**Data for this exercise:**
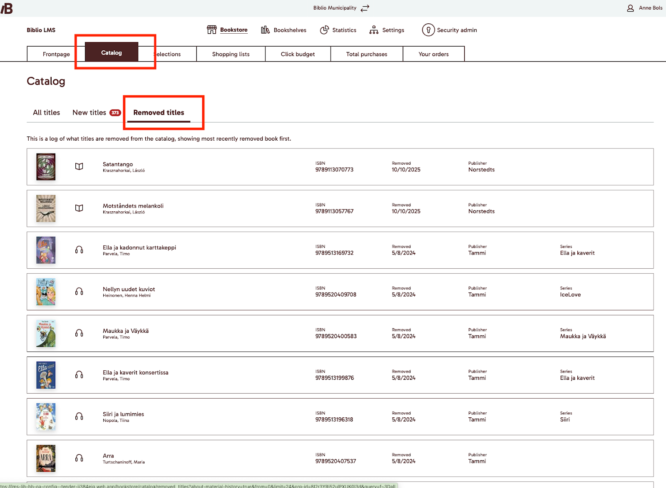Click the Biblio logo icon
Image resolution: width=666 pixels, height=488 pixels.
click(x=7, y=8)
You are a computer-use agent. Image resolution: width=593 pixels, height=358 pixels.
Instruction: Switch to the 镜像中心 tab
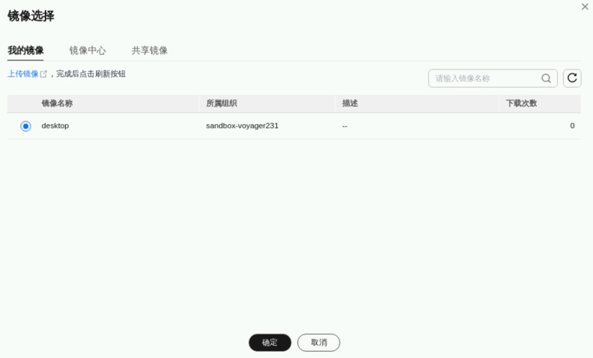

* * *

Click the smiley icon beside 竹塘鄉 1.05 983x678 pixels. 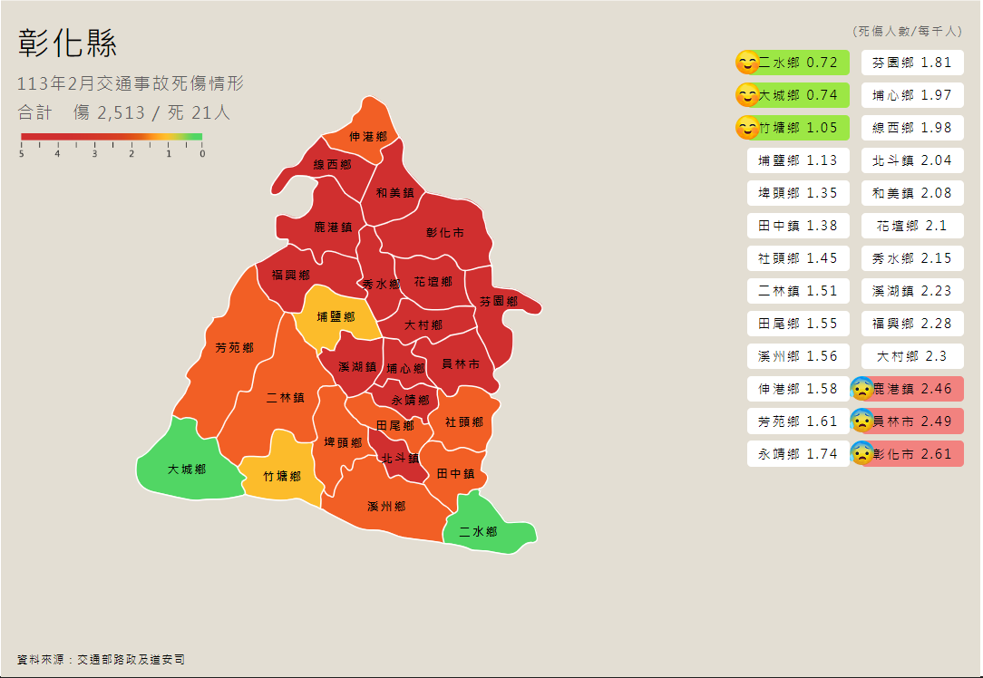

**What to do:** For the listing above, print only the lines starting at the line containing "You are a computer-use" and ending at the line containing "Instruction: Switch to the 镜像中心 tab", exactly, both included.

**Solution for this problem:**
You are a computer-use agent. Image resolution: width=593 pixels, height=358 pixels.
Instruction: Switch to the 镜像中心 tab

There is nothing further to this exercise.